James William Giles ARSA (4 January 1801 – 6 October 1870) was a Scottish landscape painter. Several of his landscapes were commissioned and purchased by Queen Victoria and members of the Scottish aristocracy. He was a member of the Royal Scottish Academy.

==Life==
Giles was born in Glasgow on 4 January 1801, the son of a designer at the local calico. The family moved to Aberdeen around 1805 where his father worked in a printing factory at Woodside, Aberdeen, an artist of some repute. His father's early death threw his son at an early age upon his own resources. His mother was named Jean Hector.

At 13 he maintained himself, his mother and sister by painting, and before he was 20 was teaching private classes in Aberdeen. At 21 he married a widow Clementina Farquharson. Shortly afterwards he made a tour through Scotland and visited the continent, and on his return home he settled in Aberdeen at 64 Bon Accord Street, where a plaque commemorates him. He then became a member of the Royal Scottish Academy and elected to the council of the Spalding Club. Success in his profession soon gave him prestige and modest wealth. He lived next door to his sister Jane and her husband James Robertson. Giles was both versatile and shrewd: he excelled not only as a landscape-artist and portrait-painter but also as a town-planner and landscape-designer, designing such notable Aberdeen features as the Demeter Sculpture above Simpson House and the obelisk, now in the Duthie Park, which formerly stood in the quadrangle of Marischal College. But above all James Giles was a landscape painter. His close friendship with George Hamilton-Gordon, 4th Earl of Aberdeen (and British Prime Minister in the mid-1850s) was of major importance. Not only did he design the gardens and parkland of the Earl's estate at Haddo House in Aberdeenshire, but after Queen Victoria had viewed a painting by Giles of the old Balmoral Castle, the lease of which had been held by the Earl's younger brother Robert until his death, she decided to lease it without having actually seen what would become her Scottish residence from 1848 on, and in 1852 she purchased Balmoral with its lands. The old castle was completely rebuilt, and it is surprising how closely the new Balmoral resembles Giles' painting of its predecessor. In later years Giles was to carry out several commissions for the royal family and these remain in the possession of H.M. the present queen.

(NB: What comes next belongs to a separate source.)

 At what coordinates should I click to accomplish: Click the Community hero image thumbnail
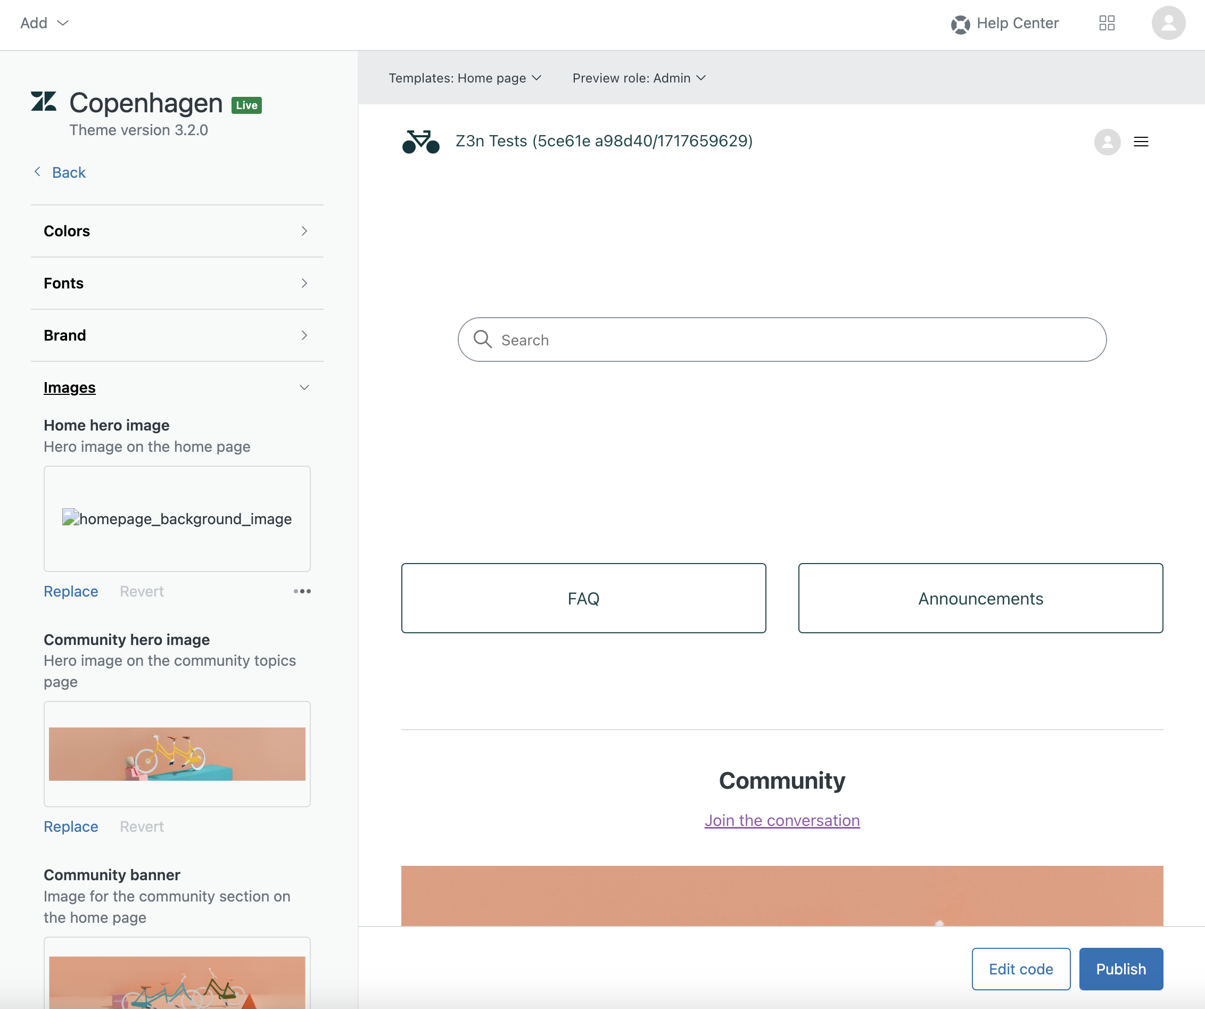click(x=177, y=754)
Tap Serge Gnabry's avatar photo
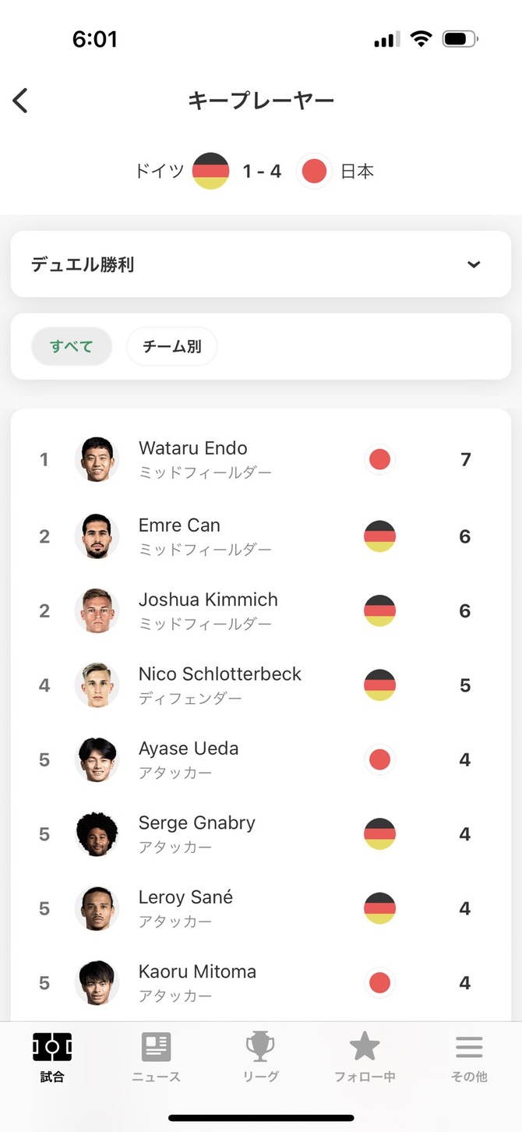 coord(97,834)
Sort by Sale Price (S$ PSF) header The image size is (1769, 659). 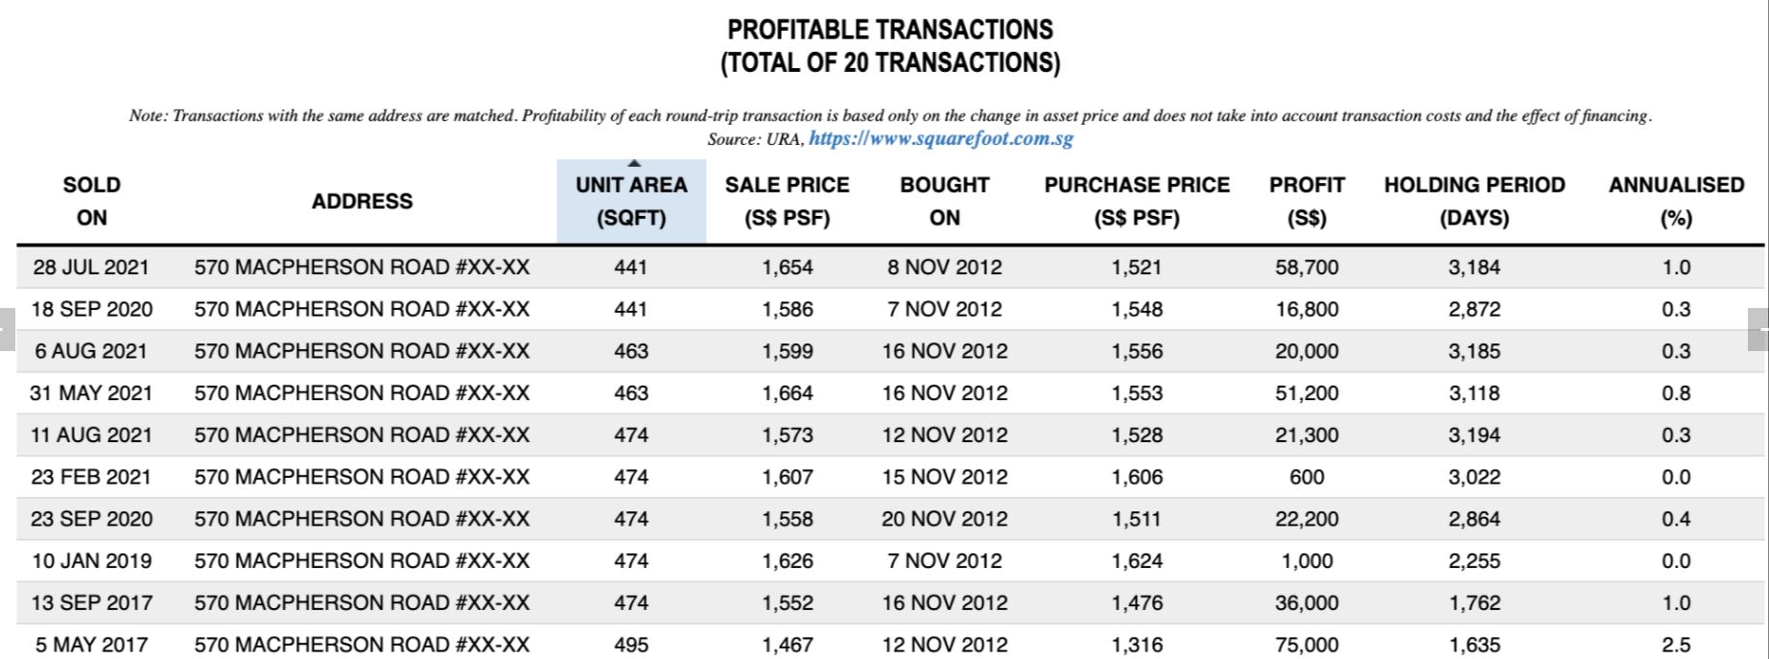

Some of his finest work is represented by his posthumously published Drawings of Aberdeenshire Castles, commissioned by Lord Aberdeen. This comprises a series of some ninety watercolour sketches, completed between 1838 and 1855. They are brilliantly executed, and offer a fine impression of these old Scottish buildings. Most of the original pictures are preserved in the James Giles Room at Haddo House, and copies of the entire set were published in 1936 by the Third Spalding Club.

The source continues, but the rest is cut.